Ануфриев, по всему, хороший физиономист с удовлетворением отметил этот факт. Тем временем Скворцов несколько успокоился, выпив воды из стоящего на тумбочке рядом со столом сифона.

– Даже если и ваши сведения верны… у нас сейчас слава Богу не сталинские времена, и если Карлинского не арестовали до сих пор, значит не за что, а то что он говорит… Как известно, у нас в Конституции отдельной строкой прописана свобода слова, и каждый волен излагать свое личное мнение, – не очень уверенно произнес Виктор Павлович.

– Так-то оно так, но если дело кончится тем, что один из наших ведущих специалистов, каким безусловно является Лев Михайлович Глузман, вдруг, под влиянием той же жены подаст заявление на выезд… Его, конечно, никуда не выпустят, это понятно. Но каковы будут последствия для всего руководства института и для вас лично?

В кабинете воцарилась гробовая тишина. Скворцов шевелил желавками и напряженно размышлял.

– Нет, это невозможно. Я Глузмана очень хорошо знаю, он стопроцентный советский человек, коммунист, – наконец произнес он.

– Виктор Павлович, среди тех, кто под влиянием близких подавал заявление на выезд в Израиль, были даже Герои Советского Союза, не говоря уж о Героях соцтруда, – укоризненно заметил Ануфриев.

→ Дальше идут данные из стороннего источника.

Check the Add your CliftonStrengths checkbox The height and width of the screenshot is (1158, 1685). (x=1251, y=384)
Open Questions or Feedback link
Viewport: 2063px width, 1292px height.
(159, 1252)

– Нет, хоть тридцать жен его будут уговаривать, он не бросит работу, она для него все, он не мыслит себя без нее, я в этом уверен, – нервно, словно самого себя убеждая, говорил директор.

– Ну что ж, ваша уверенность… это хорошо. Допустим, что все так. Но ведь кроме Глузмана есть и другие, не все же не мыслят себя без этой работы… Я все же вот что думаю, вам Виктор Павлович надо выходить на Москву, напрямую на министра и в личной беседе просить, не слишком это афишируя, под любым предлогом, без шума убрать Карлинского от нас. Ну, зачем нам эта головная боль. При ваших личных отношениях с министром, думаю, такая просьба вполне возможна, – вкрадчиво закончил свою мысль Ануфриев.

Директор вновь задумался и при всей своей нелюбви к заму на этот раз вынужден был констатировать, что тот абсолютно прав, более того, проявляет дальновидность, беспокоится не только о себе, но и о репутации всего института.

– По телефону такой вопрос не решить и за несколько дней командировки, боюсь, тоже. А вот на испытаниях нашей ракеты, летом… если все пройдет успешно, я попробую в неформальной обстановке попросить об этом министра. Но до того, ничего не поделаешь, придется нам здесь его терпеть. Думаю, за это время он не успеет нам большую подлянку сделать, – вновь усмехнулся директор, но на этот раз усмешка получилась у него довольно невеселой, скорее даже мрачной.

Загрузка...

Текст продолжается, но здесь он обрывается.